19. Back to Pesach: The prohibition against eating chometz on Passover

This mitzvah is a negative mitzvah that can't be performed today and can be performed everywhere.

…remember this day, on which you left Egypt… and you shall not eat chometz (Exodus 13:3)

As with the other Passover-related mitzvos, the reason is to publicize the miracles that God wrought when He extracted the Jews from Egypt. Chometz is a leavened product of one of five grains: wheat, barley, rye oats and spelt.

The Zohar (2:182) equates eating chometz on Pesach to idolatry.

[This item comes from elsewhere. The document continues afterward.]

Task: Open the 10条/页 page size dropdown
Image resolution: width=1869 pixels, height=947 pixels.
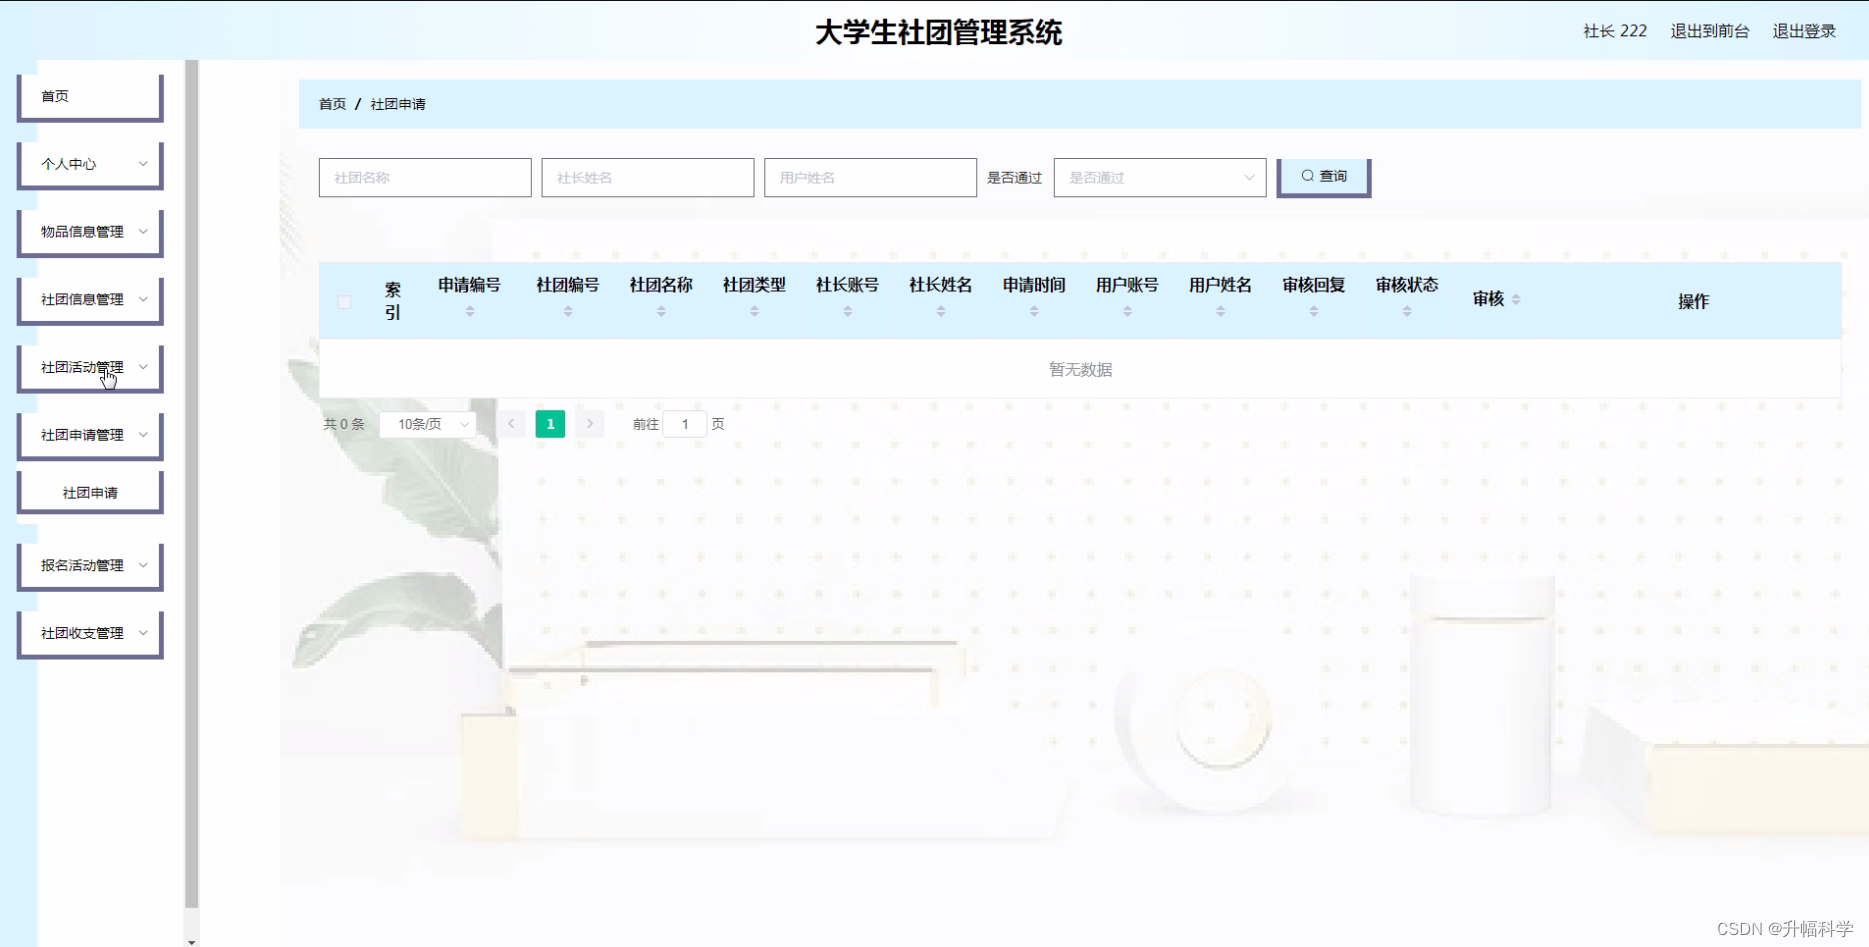Action: [x=427, y=423]
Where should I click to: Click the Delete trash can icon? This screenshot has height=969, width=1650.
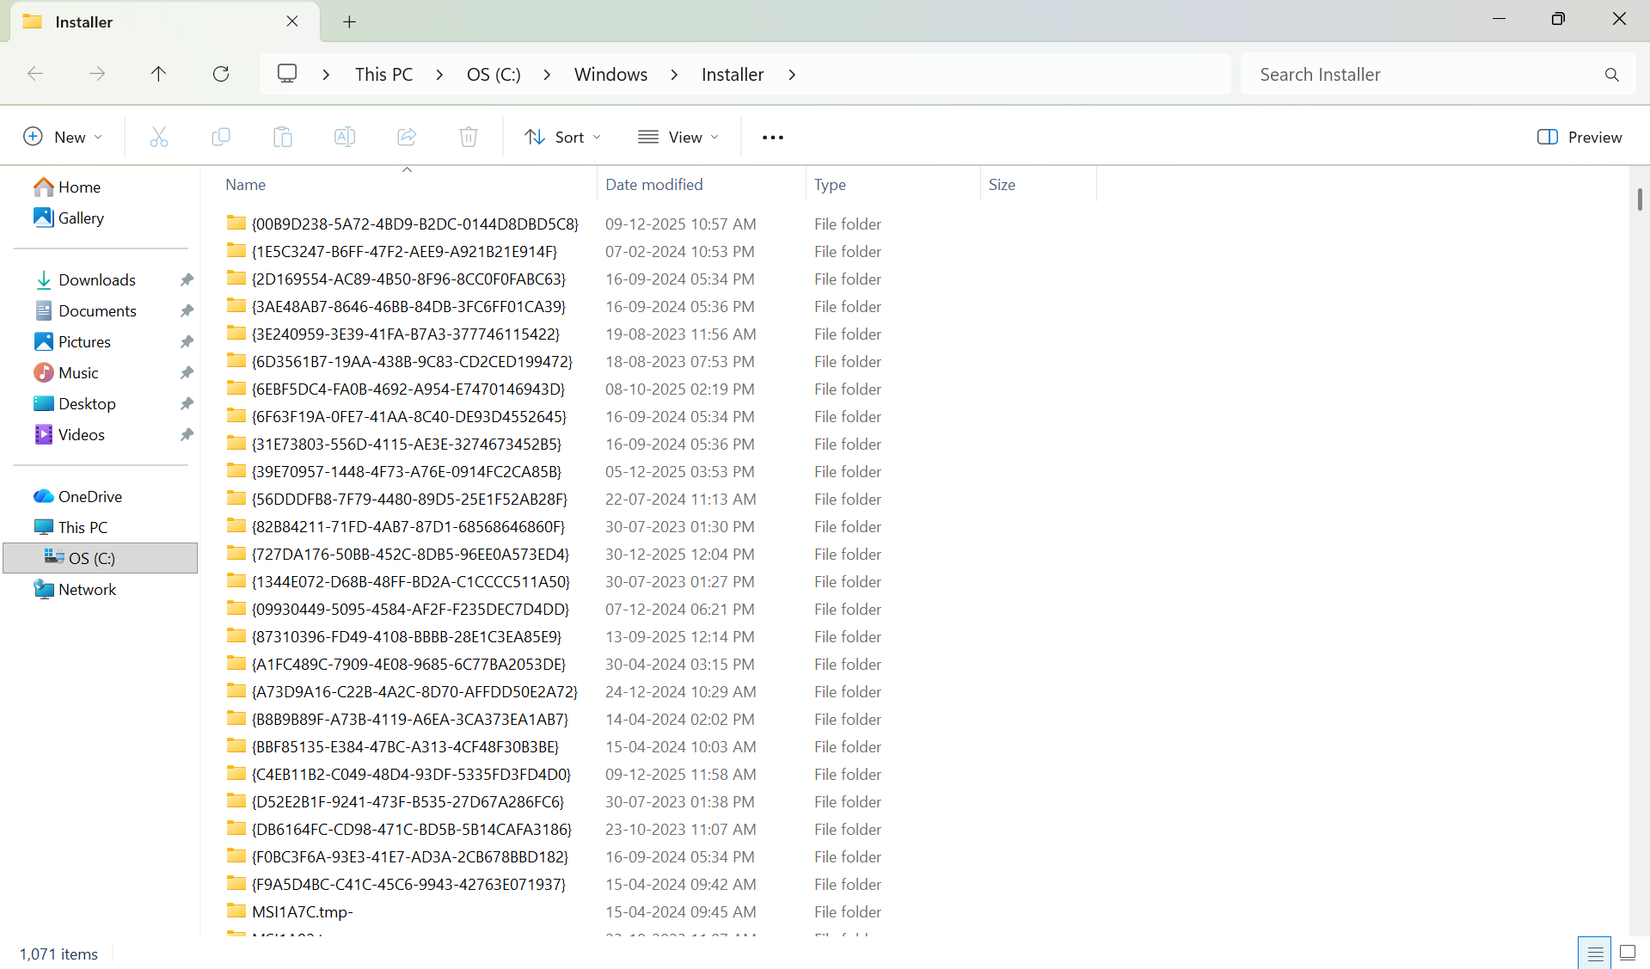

Indeed, the extent to which we eschew chometz on Peach – not possessing it, not benefitting from it, destroying it, etc. – are comparable to the ways we treat objects of idol worship. The Rambam in Moreh Nevuchim (Guide for the Perplexed) discusses that seor (leaven) was not permitted on the altar because such was an idolatrous practice.

This prohibition applies to both men and women, at all times and in all places. It is #197 of the 365 negative mitzvos in the Rambam’s Sefer HaMitzvos and #4 of the 194 negative mitzvos that can be fulfilled today as listed in the Chofetz Chaim’s Sefer HaMitzvos HaKatzar. It is discussed in tractate Pesachim on pages 28 and 35, as well as at the beginning of Kerisos. In the Shulchan Aruch, it can be found in Orach Chaim 443.